The exercise:
Copy the material below line for line, without changing anything.

Extracted information:
[BEGIN]

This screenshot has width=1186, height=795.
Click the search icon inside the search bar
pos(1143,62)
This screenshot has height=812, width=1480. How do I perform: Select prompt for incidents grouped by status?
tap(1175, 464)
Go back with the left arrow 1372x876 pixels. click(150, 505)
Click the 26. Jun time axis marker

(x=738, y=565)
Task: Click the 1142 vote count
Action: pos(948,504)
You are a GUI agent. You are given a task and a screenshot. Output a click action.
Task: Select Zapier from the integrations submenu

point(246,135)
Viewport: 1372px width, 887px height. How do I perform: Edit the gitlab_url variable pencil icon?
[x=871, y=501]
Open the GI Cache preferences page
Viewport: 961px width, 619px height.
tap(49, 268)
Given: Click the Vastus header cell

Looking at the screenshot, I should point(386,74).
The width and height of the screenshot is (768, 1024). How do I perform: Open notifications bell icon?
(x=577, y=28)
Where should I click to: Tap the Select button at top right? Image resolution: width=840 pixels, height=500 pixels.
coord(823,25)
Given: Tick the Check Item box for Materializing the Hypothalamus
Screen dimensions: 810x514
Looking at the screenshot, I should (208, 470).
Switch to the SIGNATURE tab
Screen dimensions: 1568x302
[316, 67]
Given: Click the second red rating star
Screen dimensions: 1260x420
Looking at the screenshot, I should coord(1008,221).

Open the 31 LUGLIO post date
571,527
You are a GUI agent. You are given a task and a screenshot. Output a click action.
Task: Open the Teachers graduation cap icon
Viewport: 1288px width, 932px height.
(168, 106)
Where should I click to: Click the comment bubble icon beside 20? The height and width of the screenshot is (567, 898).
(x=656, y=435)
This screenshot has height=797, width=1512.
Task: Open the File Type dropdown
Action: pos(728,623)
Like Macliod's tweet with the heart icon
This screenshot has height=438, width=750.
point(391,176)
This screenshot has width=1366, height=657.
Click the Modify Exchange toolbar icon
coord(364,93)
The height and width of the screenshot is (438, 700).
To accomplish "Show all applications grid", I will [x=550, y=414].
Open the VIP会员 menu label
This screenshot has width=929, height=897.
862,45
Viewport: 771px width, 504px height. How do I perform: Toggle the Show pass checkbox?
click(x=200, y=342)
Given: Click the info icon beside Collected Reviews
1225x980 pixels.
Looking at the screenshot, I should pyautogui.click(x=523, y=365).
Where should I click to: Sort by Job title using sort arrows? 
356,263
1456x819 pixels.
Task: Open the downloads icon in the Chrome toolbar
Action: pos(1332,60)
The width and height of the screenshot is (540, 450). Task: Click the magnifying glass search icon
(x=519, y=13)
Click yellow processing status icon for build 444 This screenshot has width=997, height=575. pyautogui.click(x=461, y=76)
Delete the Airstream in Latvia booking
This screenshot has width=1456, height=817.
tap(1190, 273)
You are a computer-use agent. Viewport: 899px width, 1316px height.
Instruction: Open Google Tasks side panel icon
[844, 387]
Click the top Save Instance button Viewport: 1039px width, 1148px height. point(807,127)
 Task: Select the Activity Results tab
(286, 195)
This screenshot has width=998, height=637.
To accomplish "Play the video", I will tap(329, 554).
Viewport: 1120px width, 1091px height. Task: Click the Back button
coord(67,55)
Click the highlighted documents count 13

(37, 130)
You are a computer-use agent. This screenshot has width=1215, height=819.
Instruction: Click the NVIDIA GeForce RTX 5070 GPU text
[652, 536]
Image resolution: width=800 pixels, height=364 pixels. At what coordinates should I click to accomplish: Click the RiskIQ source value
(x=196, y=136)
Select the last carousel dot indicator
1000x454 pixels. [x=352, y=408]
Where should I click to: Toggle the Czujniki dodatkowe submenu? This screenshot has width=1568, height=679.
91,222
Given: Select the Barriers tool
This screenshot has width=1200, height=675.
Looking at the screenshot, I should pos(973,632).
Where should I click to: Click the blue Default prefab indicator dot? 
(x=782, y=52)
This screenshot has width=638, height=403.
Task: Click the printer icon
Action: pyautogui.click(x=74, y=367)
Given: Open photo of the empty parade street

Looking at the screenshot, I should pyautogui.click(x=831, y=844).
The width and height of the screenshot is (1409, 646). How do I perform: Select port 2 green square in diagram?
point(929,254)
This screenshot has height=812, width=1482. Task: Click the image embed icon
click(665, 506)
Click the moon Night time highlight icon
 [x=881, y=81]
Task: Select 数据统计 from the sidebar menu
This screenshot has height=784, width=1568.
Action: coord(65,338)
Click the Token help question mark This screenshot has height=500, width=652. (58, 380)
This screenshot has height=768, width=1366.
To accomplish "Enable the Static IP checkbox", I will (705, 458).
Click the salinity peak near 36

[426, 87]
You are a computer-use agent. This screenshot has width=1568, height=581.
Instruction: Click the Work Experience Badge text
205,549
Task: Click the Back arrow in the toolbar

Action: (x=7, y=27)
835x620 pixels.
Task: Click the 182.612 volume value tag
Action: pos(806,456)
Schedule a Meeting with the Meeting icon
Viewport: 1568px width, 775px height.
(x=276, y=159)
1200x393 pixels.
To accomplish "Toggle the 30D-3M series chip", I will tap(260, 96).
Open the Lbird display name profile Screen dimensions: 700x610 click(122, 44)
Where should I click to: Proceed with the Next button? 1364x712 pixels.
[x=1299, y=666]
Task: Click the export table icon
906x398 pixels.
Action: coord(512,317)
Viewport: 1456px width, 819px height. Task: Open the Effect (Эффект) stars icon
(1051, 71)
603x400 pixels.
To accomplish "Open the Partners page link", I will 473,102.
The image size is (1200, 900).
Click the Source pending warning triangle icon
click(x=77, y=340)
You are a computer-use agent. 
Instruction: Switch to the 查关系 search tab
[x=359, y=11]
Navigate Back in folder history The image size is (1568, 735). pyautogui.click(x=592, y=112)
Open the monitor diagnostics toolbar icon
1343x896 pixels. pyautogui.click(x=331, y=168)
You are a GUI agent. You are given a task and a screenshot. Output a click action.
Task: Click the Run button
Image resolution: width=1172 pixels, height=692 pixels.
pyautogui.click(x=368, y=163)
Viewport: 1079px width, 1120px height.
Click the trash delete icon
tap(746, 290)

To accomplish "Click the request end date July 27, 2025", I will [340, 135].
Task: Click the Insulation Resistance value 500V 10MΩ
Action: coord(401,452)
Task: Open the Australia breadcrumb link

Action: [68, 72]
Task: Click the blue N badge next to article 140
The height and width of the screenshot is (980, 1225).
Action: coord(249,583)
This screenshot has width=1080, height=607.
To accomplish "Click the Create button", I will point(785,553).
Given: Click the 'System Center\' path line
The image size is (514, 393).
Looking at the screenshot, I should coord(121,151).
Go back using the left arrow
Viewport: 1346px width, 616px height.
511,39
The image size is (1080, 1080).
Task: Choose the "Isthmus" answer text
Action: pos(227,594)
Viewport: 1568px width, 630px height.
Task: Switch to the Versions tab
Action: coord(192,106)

[END]

Exercise solution:
This screenshot has width=1186, height=795.
Click the search icon inside the search bar
pos(1143,62)
This screenshot has height=812, width=1480. How do I perform: Select prompt for incidents grouped by status?
tap(1175, 464)
Go back with the left arrow 1372x876 pixels. click(150, 505)
Click the 26. Jun time axis marker

(x=738, y=565)
Task: Click the 1142 vote count
Action: pos(948,504)
You are a GUI agent. You are given a task and a screenshot. Output a click action.
Task: Select Zapier from the integrations submenu

point(246,135)
Viewport: 1372px width, 887px height. How do I perform: Edit the gitlab_url variable pencil icon?
[x=871, y=501]
Open the GI Cache preferences page
Viewport: 961px width, 619px height.
tap(49, 268)
Given: Click the Vastus header cell

Looking at the screenshot, I should point(386,74).
The width and height of the screenshot is (768, 1024). How do I perform: Open notifications bell icon?
(x=577, y=28)
Where should I click to: Tap the Select button at top right? Image resolution: width=840 pixels, height=500 pixels.
coord(823,25)
Given: Tick the Check Item box for Materializing the Hypothalamus
Screen dimensions: 810x514
Looking at the screenshot, I should (208, 470).
Switch to the SIGNATURE tab
Screen dimensions: 1568x302
[316, 67]
Given: Click the second red rating star
Screen dimensions: 1260x420
Looking at the screenshot, I should coord(1008,221).

Open the 31 LUGLIO post date
571,527
You are a GUI agent. You are given a task and a screenshot. Output a click action.
Task: Open the Teachers graduation cap icon
Viewport: 1288px width, 932px height.
(168, 106)
Where should I click to: Click the comment bubble icon beside 20? The height and width of the screenshot is (567, 898).
(x=656, y=435)
This screenshot has height=797, width=1512.
Task: Open the File Type dropdown
Action: pos(728,623)
Like Macliod's tweet with the heart icon
This screenshot has height=438, width=750.
point(391,176)
This screenshot has width=1366, height=657.
Click the Modify Exchange toolbar icon
coord(364,93)
The height and width of the screenshot is (438, 700).
To accomplish "Show all applications grid", I will [x=550, y=414].
Open the VIP会员 menu label
This screenshot has width=929, height=897.
862,45
Viewport: 771px width, 504px height. How do I perform: Toggle the Show pass checkbox?
click(x=200, y=342)
Given: Click the info icon beside Collected Reviews
1225x980 pixels.
Looking at the screenshot, I should pyautogui.click(x=523, y=365).
Where should I click to: Sort by Job title using sort arrows? 
356,263
1456x819 pixels.
Task: Open the downloads icon in the Chrome toolbar
Action: pos(1332,60)
The width and height of the screenshot is (540, 450). Task: Click the magnifying glass search icon
(x=519, y=13)
Click yellow processing status icon for build 444 This screenshot has width=997, height=575. pyautogui.click(x=461, y=76)
Delete the Airstream in Latvia booking
This screenshot has width=1456, height=817.
tap(1190, 273)
You are a computer-use agent. Viewport: 899px width, 1316px height.
Instruction: Open Google Tasks side panel icon
[844, 387]
Click the top Save Instance button Viewport: 1039px width, 1148px height. point(807,127)
 Task: Select the Activity Results tab
(286, 195)
This screenshot has width=998, height=637.
To accomplish "Play the video", I will tap(329, 554).
Viewport: 1120px width, 1091px height. Task: Click the Back button
coord(67,55)
Click the highlighted documents count 13

(37, 130)
You are a computer-use agent. This screenshot has width=1215, height=819.
Instruction: Click the NVIDIA GeForce RTX 5070 GPU text
[652, 536]
Image resolution: width=800 pixels, height=364 pixels. At what coordinates should I click to accomplish: Click the RiskIQ source value
(x=196, y=136)
Select the last carousel dot indicator
1000x454 pixels. [x=352, y=408]
Where should I click to: Toggle the Czujniki dodatkowe submenu? This screenshot has width=1568, height=679.
91,222
Given: Select the Barriers tool
This screenshot has width=1200, height=675.
Looking at the screenshot, I should pos(973,632).
Where should I click to: Click the blue Default prefab indicator dot? 
(x=782, y=52)
This screenshot has width=638, height=403.
Task: Click the printer icon
Action: pyautogui.click(x=74, y=367)
Given: Open photo of the empty parade street

Looking at the screenshot, I should pyautogui.click(x=831, y=844).
The width and height of the screenshot is (1409, 646). How do I perform: Select port 2 green square in diagram?
point(929,254)
This screenshot has height=812, width=1482. Task: Click the image embed icon
click(665, 506)
Click the moon Night time highlight icon
 [x=881, y=81]
Task: Select 数据统计 from the sidebar menu
This screenshot has height=784, width=1568.
Action: coord(65,338)
Click the Token help question mark This screenshot has height=500, width=652. (58, 380)
This screenshot has height=768, width=1366.
To accomplish "Enable the Static IP checkbox", I will (705, 458).
Click the salinity peak near 36

[426, 87]
You are a computer-use agent. This screenshot has width=1568, height=581.
Instruction: Click the Work Experience Badge text
205,549
Task: Click the Back arrow in the toolbar

Action: (x=7, y=27)
835x620 pixels.
Task: Click the 182.612 volume value tag
Action: pos(806,456)
Schedule a Meeting with the Meeting icon
Viewport: 1568px width, 775px height.
(x=276, y=159)
1200x393 pixels.
To accomplish "Toggle the 30D-3M series chip", I will tap(260, 96).
Open the Lbird display name profile Screen dimensions: 700x610 click(122, 44)
Where should I click to: Proceed with the Next button? 1364x712 pixels.
[x=1299, y=666]
Task: Click the export table icon
906x398 pixels.
Action: coord(512,317)
Viewport: 1456px width, 819px height. Task: Open the Effect (Эффект) stars icon
(1051, 71)
603x400 pixels.
To accomplish "Open the Partners page link", I will 473,102.
The image size is (1200, 900).
Click the Source pending warning triangle icon
click(x=77, y=340)
You are a computer-use agent. 
Instruction: Switch to the 查关系 search tab
[x=359, y=11]
Navigate Back in folder history The image size is (1568, 735). pyautogui.click(x=592, y=112)
Open the monitor diagnostics toolbar icon
1343x896 pixels. pyautogui.click(x=331, y=168)
You are a GUI agent. You are given a task and a screenshot. Output a click action.
Task: Click the Run button
Image resolution: width=1172 pixels, height=692 pixels.
pyautogui.click(x=368, y=163)
Viewport: 1079px width, 1120px height.
Click the trash delete icon
tap(746, 290)

To accomplish "Click the request end date July 27, 2025", I will [340, 135].
Task: Click the Insulation Resistance value 500V 10MΩ
Action: coord(401,452)
Task: Open the Australia breadcrumb link

Action: [68, 72]
Task: Click the blue N badge next to article 140
The height and width of the screenshot is (980, 1225).
Action: coord(249,583)
This screenshot has width=1080, height=607.
To accomplish "Click the Create button", I will point(785,553).
Given: Click the 'System Center\' path line
The image size is (514, 393).
Looking at the screenshot, I should coord(121,151).
Go back using the left arrow
Viewport: 1346px width, 616px height.
511,39
The image size is (1080, 1080).
Task: Choose the "Isthmus" answer text
Action: pos(227,594)
Viewport: 1568px width, 630px height.
Task: Switch to the Versions tab
Action: coord(192,106)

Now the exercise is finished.